Friday, January 14, 2011

Discerning the Self

Who am I?

I am many things to many people. I'm a minister and priestess. I'm a mother, lover, defender of justice, downtrodden female, rape victim, addictive personality, student, teacher, adult child, wise woman... It depends on who you ask, and when you ask, and how the responder feels when they're asked. Sometimes I'm classified as a saint, and others as a devil, and I suspect the truth is somewhere in the middle, as is true of all things in life.

I am not that.

I am not a victim; I refuse to be. I am not a doormat. I am not a mindless, emotionless automaton. I am not worthless. I am not shiftless or lazy. I am not that.

I am that.

I am a survivor. I am a skilled lover. I am an emotional person who sometimes wears her heart on her sleeve. I am a mother, both biological and heart-felt. I am that.

I've talked about the wearing of masks before. Everyone has them; in our world it's unavoidable. Some we allow to slip when we feel it's become safer. For instance, our family doesn't pretend to be anything but what it is - a slightly off-norm family of three adults raising two beautiful children together in love. It sometimes gets us a bit of grief, but not often, and it's easy to dismiss. I love not having to wear that mask, hiding the part of me that loves both Gray and Sis. It makes me feel free, like a spirit outside of flesh. Yet I would not stand on the rooftop and yell that we have this strange-in-our-world relationship, anymore than I'd expect the couple down the street to stand out front of their home and shout out that they're straight and monogamous. Why would they?

There are other masks we have to wear, to protect people or to hold our inner self safe. Sometimes it's a matter of trust, and other times it's due to past hurts. I don't do the "mom thing" very often because of the difficulties I had/have with my own mother, and so it pleases me to be Mei Mei to the twins and only "mom" to my daughter.

▸ What this task involves:
In the post titled "Discerning the Self," what do the twins call the writer? Rely only on the text above.

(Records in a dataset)
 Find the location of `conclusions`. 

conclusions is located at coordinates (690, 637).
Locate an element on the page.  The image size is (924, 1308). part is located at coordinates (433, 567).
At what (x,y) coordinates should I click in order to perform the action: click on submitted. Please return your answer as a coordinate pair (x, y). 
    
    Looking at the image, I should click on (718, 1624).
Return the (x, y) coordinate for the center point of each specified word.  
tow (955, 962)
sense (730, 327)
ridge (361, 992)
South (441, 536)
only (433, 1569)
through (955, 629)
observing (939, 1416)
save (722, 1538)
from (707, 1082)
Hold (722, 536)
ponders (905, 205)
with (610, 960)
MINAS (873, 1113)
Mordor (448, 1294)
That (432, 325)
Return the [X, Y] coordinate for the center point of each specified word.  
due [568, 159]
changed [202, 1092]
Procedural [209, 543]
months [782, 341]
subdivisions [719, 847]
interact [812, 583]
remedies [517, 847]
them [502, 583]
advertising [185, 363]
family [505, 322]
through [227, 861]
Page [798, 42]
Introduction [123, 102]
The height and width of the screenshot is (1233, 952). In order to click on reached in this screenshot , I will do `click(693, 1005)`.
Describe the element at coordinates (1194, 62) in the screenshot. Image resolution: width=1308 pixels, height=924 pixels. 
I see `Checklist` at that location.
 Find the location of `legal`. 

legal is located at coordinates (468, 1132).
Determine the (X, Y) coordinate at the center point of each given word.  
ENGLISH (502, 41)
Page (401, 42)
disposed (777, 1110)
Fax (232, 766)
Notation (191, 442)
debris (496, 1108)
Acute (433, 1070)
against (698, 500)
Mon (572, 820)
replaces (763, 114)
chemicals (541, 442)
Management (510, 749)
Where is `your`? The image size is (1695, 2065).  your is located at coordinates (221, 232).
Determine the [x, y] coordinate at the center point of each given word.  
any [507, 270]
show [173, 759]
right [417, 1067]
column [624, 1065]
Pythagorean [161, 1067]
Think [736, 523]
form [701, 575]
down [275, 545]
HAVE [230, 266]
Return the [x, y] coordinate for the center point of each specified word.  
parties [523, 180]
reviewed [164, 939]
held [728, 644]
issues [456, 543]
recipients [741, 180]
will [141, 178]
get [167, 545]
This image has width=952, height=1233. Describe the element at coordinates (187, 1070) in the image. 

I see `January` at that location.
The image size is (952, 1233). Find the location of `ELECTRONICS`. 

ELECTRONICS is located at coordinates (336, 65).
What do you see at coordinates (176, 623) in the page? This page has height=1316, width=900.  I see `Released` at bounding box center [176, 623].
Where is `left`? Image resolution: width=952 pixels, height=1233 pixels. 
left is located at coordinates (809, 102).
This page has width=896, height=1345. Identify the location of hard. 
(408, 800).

▸ Result:
Mei Mei.